Here are five warning signs that your IT project is about to fail
1: Inconsistent Timing
Timing on a project can be a delicate thing. The Project Manager jockey’s slack and other project variables to keep the completion date fixed. Consider timing to be an issue when factoring in the scarcity of resources. Resources will always be your biggest obstacle so, what they’re working on is of critical importance to you.
A Project Manager’s friend is the scope change. If the resources aren’t available, or the scope has changed then bring it up in the next client update and move the completion date to accommodate the change.
2: Scale & Lack of Definition
The project is monolithic. The adage “How do you eat an elephant? “comes to mind. When you engage in a large project, it should be broken down into manageable pieces. Each objective and milestone must be well defined and achievable. Otherwise, you may find yourself going back to the drawing board over and over again to “get it right” which will impact the timing (see one above) and is a sure sign the project is not going in the right direction.

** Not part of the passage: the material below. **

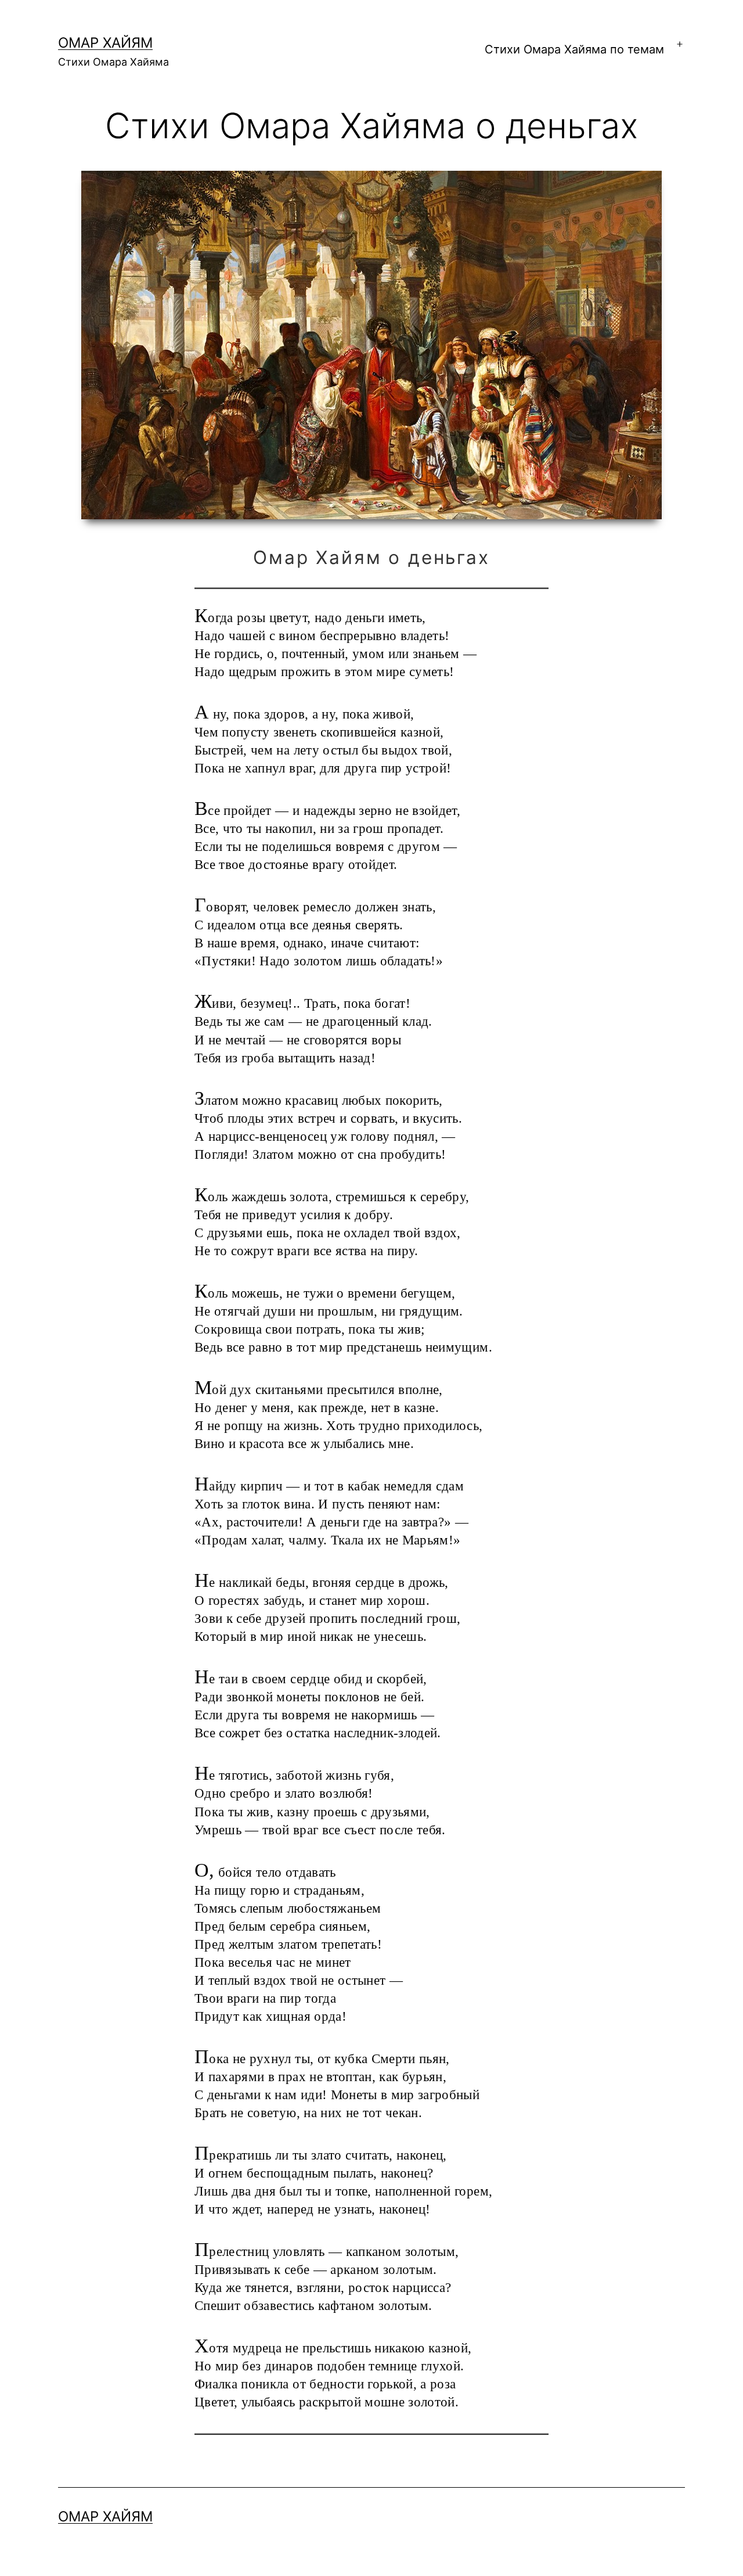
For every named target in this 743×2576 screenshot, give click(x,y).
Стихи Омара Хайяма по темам (574, 49)
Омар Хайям (105, 42)
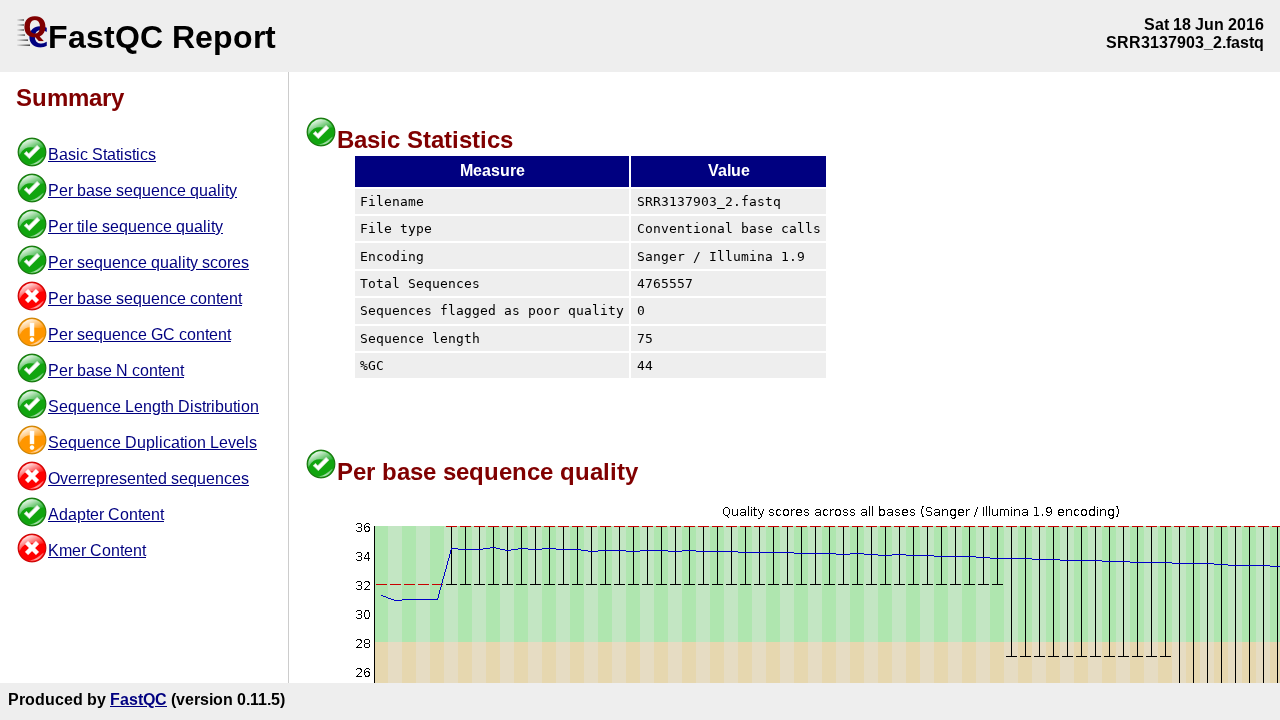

If you’re going to use Waterfall, then spend the time up front to define, document, meet and agree on the scope and schedule.
3: Lack of Support
Buy-in from all the stakeholders that the project will impact. Lack of support from management, department heads or from within the project team itself is vital. If any of these are going in different directions, failure is in the air. Manage support through Communication, our next point. Regularly scheduled meetings with a fixed agenda that reveals all is critical to your project’s success.
4: Poor Communication
Communication must be clear, concise and coordinated to ensure the success of the project. I use a “weekly traction meeting” to keep communication “in”. When communication goes “out”, it’s difficult to maintain support. A weekly traction meeting is simply a status update with a fixed agenda, every week at the same time. Invite all the stakeholders and send out the meeting minutes.